Both of these require a significant amount of time, effort and research on the part of the attacker but, because of that, they’re highly successful. One company actually lost $100 million this way. Read more about phishing evolution.

Phishing Publications and Resources

Phishing is big business, and a serious threat to all organizations, regardless of industry. Canada’s government reports that there are 156 million phishing emails sent daily, and that 80,000 people per day click links in those emails. Businesses suffer 160 successful online assaults each week. Obviously, it is crucial that you are armed with information. Thankfully, there are numerous resources available to help ensure business owners and decision makers, employees, and even individuals are able to learn more about the threats that face them. These resources take many different forms, including books, online publications, forums, tests, and even phishing simulators.
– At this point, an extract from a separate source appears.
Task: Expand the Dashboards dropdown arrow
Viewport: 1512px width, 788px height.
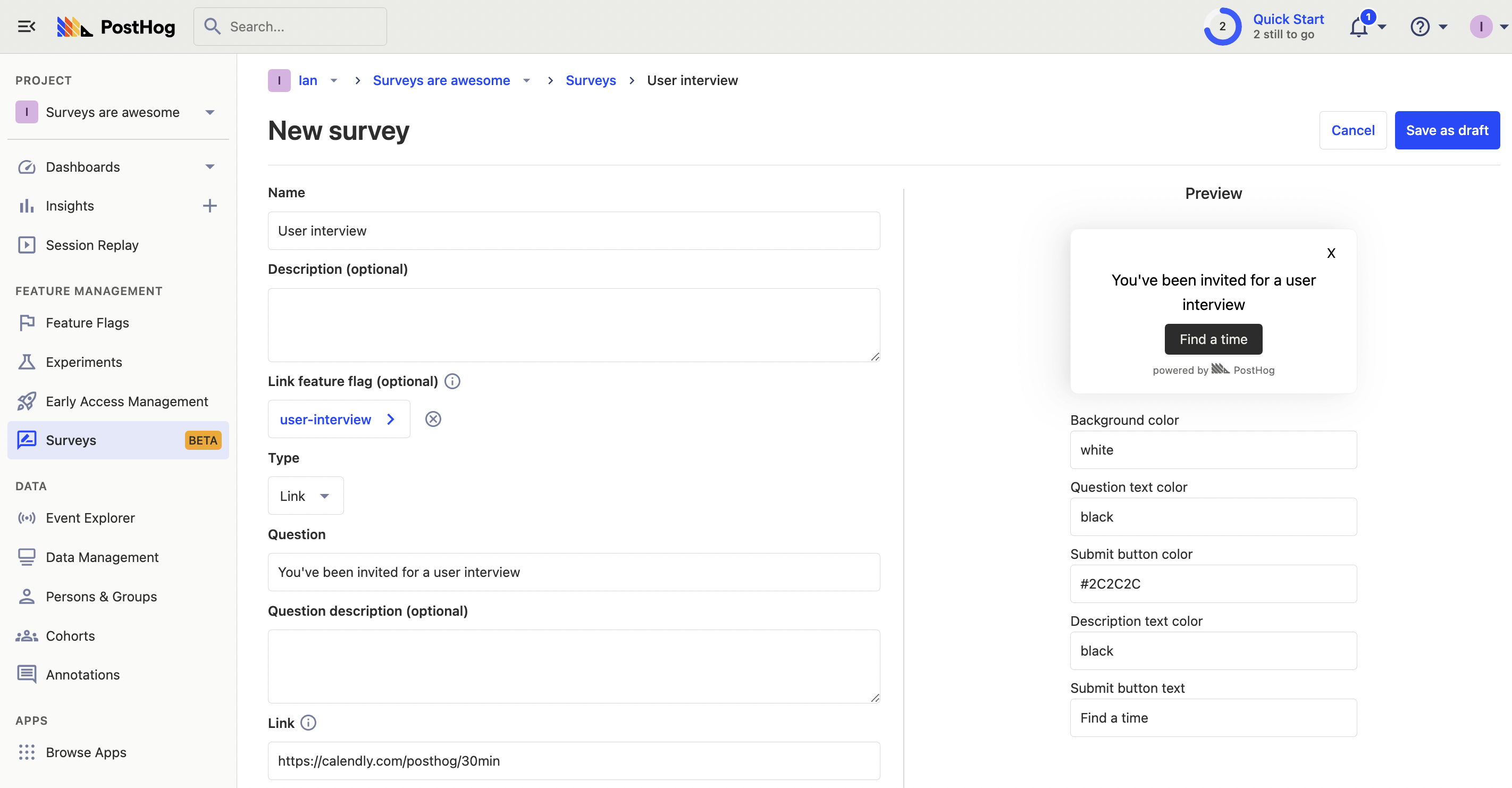Action: click(x=209, y=167)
In terms of books, Phishing and Countermeasures: Understanding the Increasing Problem of Electronic Identity Theft is one of the better options. Phishing Exposed is another excellent book, as is Phishing Dark Waters: The Offensive and Defensive Sides of Malicious Emails. Of course, books are part of the solution to the phishing education conundrum. A number of valuable online portals provide vital information and education. OnGuardOnline.gov is a prime example, but others include the United States Computer Emergency Readiness Team, the Anti-Phishing Working Group website, DMARC, and Infosec Resources. The Google Security Blog is another online resource that offers invaluable data, as well as news related to security and Internet safety. The Avast Blog, operated by Avast, one of the world’s more popular anti-virus suites, provides news, tips and information. Brian Kerbs and Bruce Schneier both operate high-profile, high-authority blogs in this area, as well. When it comes to testing, SonicWALL is one of the better choices, as is the OpenDNS Phishing Quiz. Simulators available include SpearPhisher and SecurityIQ, both providing businesses, organizations and even individuals with the means to gain firsthand experience with phishing techniques. When all is said and done, phishing is a clear and present danger. It is not confined to individuals. In fact, businesses, organizations, and government agencies are increasingly coming under attack as more and more attackers realize the enormous potential for profit, whether from stealing money directly or by stealing employee and consumer data and then selling it on the black market. However, despite its widespread presence, phishing attacks can be protected against. It only requires a proactive stance.